On peut imaginer que pendant les grandes chasses, tandis que les chasseurs s’activaient à piéger, à tuer ou à charogner de gros animaux, les autres membres du clan découpaient les carcasses en quartiers transportables à l’atelier. Là, une équipe débitait d’abord les quartiers de viande à emporter dans les cuisines de l’habitat, pas forcément proche, ce qui, à Quincieux, explique sans doute l’absence d’os longs. Une autre équipe, peut-on imaginer, s’occupait de prélever les tendons (pour servir de liens), les vessies et les estomacs (sacs naturels), etc. D’autres membres du clan devaient se consacrer au travail des peaux, dont le traitement demande de l’eau et doit commencer d’emblée.

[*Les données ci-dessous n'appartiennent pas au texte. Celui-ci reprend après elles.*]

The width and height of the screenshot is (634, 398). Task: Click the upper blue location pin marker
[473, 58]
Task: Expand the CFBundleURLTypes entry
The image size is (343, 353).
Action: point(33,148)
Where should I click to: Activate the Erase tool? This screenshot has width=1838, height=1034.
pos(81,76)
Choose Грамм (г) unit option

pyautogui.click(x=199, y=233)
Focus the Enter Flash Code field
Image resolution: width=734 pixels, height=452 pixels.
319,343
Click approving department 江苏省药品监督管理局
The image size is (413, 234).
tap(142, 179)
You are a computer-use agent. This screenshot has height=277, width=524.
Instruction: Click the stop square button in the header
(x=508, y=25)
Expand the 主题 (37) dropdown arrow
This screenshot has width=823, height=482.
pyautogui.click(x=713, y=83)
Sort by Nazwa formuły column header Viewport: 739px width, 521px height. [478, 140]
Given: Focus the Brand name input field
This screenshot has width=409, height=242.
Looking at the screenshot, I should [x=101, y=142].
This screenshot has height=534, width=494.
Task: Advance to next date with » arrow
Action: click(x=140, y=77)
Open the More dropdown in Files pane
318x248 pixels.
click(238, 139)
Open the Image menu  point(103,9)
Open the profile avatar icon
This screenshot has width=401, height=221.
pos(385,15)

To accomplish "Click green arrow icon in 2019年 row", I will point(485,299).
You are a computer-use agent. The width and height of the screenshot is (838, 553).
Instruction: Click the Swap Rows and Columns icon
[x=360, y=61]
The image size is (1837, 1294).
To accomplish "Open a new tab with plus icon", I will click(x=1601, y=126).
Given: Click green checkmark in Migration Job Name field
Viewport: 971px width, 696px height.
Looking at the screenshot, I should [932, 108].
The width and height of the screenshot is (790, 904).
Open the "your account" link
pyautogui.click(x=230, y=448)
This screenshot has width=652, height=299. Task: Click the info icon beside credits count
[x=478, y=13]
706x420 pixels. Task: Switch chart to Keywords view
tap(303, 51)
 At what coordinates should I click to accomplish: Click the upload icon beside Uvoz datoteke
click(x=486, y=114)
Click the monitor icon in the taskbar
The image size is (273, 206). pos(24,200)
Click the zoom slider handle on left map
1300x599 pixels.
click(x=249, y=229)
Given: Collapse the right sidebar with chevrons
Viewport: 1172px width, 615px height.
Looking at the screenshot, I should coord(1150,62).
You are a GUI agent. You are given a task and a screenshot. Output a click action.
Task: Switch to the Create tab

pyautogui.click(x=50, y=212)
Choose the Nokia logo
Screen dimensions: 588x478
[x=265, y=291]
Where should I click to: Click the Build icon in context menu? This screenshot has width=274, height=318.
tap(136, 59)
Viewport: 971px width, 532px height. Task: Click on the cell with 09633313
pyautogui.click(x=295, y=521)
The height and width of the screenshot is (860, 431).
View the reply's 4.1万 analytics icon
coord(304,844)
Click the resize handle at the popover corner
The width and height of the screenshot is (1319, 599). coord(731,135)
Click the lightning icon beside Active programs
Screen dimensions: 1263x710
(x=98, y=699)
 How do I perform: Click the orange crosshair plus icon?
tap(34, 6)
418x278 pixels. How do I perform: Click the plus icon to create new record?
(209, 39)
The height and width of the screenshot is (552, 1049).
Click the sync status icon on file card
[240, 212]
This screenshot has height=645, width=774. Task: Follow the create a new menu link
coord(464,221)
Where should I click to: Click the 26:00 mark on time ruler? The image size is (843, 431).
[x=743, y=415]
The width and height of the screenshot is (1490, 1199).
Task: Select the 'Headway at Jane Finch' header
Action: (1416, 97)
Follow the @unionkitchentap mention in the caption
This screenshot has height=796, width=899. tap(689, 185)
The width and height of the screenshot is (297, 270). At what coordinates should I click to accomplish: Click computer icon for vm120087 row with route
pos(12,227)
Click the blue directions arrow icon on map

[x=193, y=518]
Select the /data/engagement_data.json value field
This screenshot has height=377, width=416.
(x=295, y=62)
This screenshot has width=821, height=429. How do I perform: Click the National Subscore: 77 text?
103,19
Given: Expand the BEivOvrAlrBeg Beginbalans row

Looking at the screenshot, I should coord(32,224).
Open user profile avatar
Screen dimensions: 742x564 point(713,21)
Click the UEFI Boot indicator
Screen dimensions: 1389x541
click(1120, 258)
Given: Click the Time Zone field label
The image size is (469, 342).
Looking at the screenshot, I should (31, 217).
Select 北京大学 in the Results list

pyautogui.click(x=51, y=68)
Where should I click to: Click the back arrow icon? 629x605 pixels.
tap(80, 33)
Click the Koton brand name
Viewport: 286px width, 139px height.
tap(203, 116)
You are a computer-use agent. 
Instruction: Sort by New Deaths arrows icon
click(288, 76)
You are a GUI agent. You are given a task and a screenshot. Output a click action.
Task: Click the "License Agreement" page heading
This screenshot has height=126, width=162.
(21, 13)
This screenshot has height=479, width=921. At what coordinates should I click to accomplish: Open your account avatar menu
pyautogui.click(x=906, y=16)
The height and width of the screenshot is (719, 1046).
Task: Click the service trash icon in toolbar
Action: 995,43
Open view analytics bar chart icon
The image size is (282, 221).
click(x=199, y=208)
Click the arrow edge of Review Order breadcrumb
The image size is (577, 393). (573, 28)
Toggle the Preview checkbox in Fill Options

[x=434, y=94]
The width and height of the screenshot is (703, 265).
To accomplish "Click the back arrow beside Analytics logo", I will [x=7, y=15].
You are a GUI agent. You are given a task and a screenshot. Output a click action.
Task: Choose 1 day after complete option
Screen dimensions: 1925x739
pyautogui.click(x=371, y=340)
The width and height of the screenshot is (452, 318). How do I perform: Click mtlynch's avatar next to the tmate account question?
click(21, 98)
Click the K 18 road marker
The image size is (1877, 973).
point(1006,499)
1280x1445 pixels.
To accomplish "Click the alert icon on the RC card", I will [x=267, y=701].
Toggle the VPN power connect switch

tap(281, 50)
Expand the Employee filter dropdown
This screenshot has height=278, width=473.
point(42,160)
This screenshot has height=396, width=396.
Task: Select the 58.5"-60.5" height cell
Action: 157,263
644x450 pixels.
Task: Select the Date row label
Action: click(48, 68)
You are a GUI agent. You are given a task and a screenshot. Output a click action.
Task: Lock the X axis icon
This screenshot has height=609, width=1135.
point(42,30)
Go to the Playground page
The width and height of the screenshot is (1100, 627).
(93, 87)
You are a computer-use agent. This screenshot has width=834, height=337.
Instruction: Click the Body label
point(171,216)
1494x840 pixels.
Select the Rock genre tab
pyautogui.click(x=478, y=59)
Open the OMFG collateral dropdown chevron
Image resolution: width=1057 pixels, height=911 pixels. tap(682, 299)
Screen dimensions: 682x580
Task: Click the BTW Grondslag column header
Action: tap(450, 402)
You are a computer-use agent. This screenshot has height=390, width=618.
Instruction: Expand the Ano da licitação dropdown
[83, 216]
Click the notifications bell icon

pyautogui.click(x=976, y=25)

À ce propos, une interprétation tentante de la présence sur le site de Quincieux de restes d’ours des cavernes et de loups est que les chasseurs prenaient aussi des risques pour trouver et tuer ces animaux fournisseurs de fourrures. J.-F. Pasty en doute, car pour lui, après le départ des hommes, les prédateurs hantaient probablement les lieux afin de charogner les fragments de carcasse abandonnés. Une autre interprétation qui semble plus plausible s’agissant des loups, mais pas de l’ours des cavernes, puisque ce grand plantigrade était un omnivore bien plus végétarien et frugivore que carnivore…

Ainsi, le site de Quincieux illustre ainsi une fois de plus le mode de vie néandertalien, dans lequel le clan entier s’assemblait lors des chasses pour exploiter les ressources procurées par les chasseurs. Cet industrieux travail n’était jamais aussi productif que quand les chasseurs parvenaient à fournir de gros animaux. Dans un climat où la survie de l’individu isolé était impensable, nul doute que l’implication simultanée de tous les membres du clan dans la production commune créait beaucoup de liens sociaux se traduisant par une grande cohésion, sans doute essentielle pour la survie du groupe. La préférence des chasseurs néandertaliens pour les grosses proies s’explique peut-être ainsi : elle auraient été nécessaire pour faire tourner les usines néandertaliennes.